Wybieram się na koncert zespołu Kampfar. Zostałam postawiona przed faktem dokonanym, gdyż dostałam tylko sms’a od Tomasza, że bilet już jest dla mnie kupiony i mam jechać. Fajnie... Tylko problem w tym, że koncert jest 8 lutego (czyli czwartek), a ja w piątek muszę iść do szkoły i w dodatku mam kartkówkę z matmy! Coś czuję, że za 10 minut 8 rano panowie będą stali u mnie pod szkołą z kubkiem gorącej kawy dla mnie!

Mama już odleciała do cieplejszego kraju niż nasz. Niestety śniegu tam nie mają i moja mama popołudniami spaceruje w długich spodniach i jakimś tam cieplejszym sweterku...

Zmieniły się moje plany co do kierunku studiów. Są bardziej, że tak napiszę... AMBITNE. A mianowicie: Śląska Akademia Medyczna, wydział zdrowia publicznego w Bytomiu, kierunek epidemiologia i biostatystyka... Brzmi trochę strasznie, ale mam nadzieję, że dam radę.

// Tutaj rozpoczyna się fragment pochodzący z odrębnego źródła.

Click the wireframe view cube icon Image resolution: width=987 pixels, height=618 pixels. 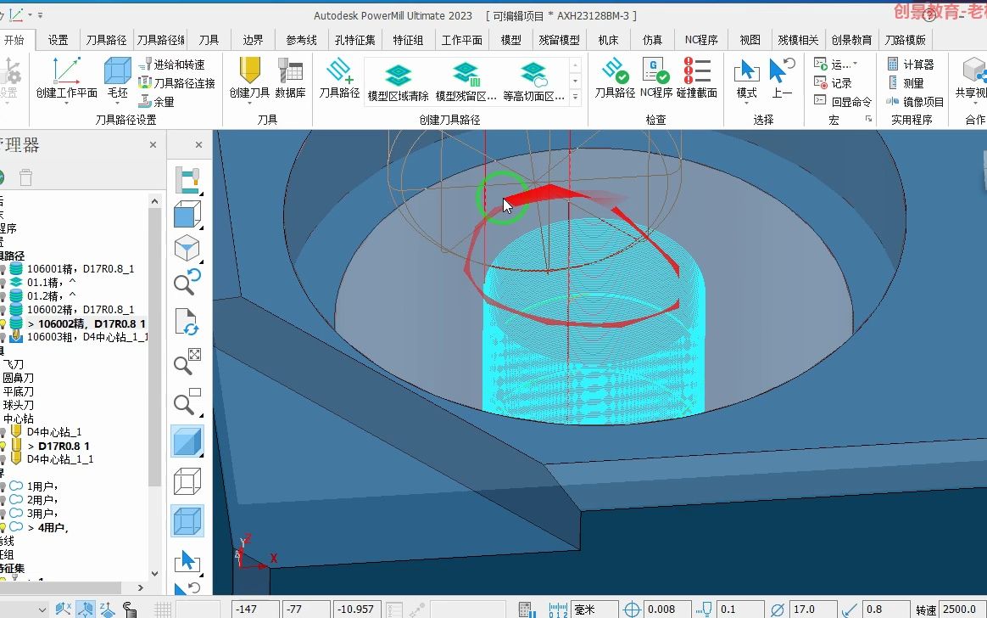pyautogui.click(x=187, y=481)
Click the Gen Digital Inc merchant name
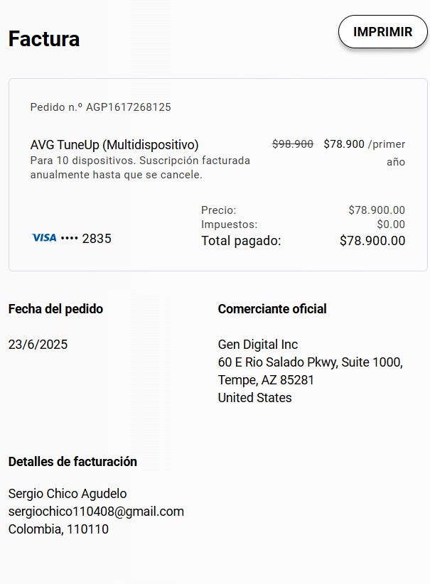Screen dimensions: 430x584 click(258, 345)
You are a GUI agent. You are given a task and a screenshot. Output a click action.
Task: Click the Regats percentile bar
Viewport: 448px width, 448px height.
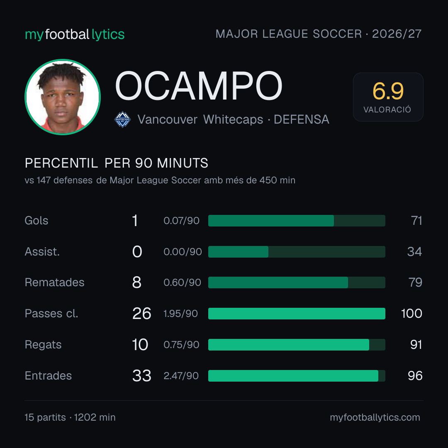pos(297,345)
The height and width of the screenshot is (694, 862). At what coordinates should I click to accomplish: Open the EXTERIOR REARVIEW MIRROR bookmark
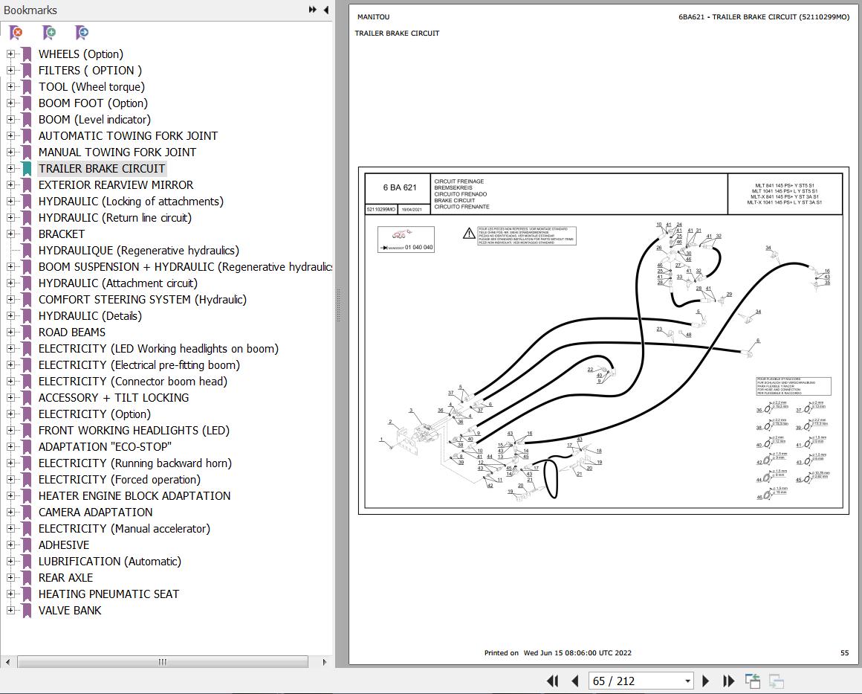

Póki co jeszcze jestem w liceum. Zaczął się dopiero drugi tydzień nowego semestru. Czasu coraz mniej, a nauki tyle samo. Niby nauczyciele zadeklarowali się, że nie-maturzyści z danego przedmiotu w kwietniu będą mieli luzy na lekcjach. Jak to będzie w praktyce, to się dopiero okaże!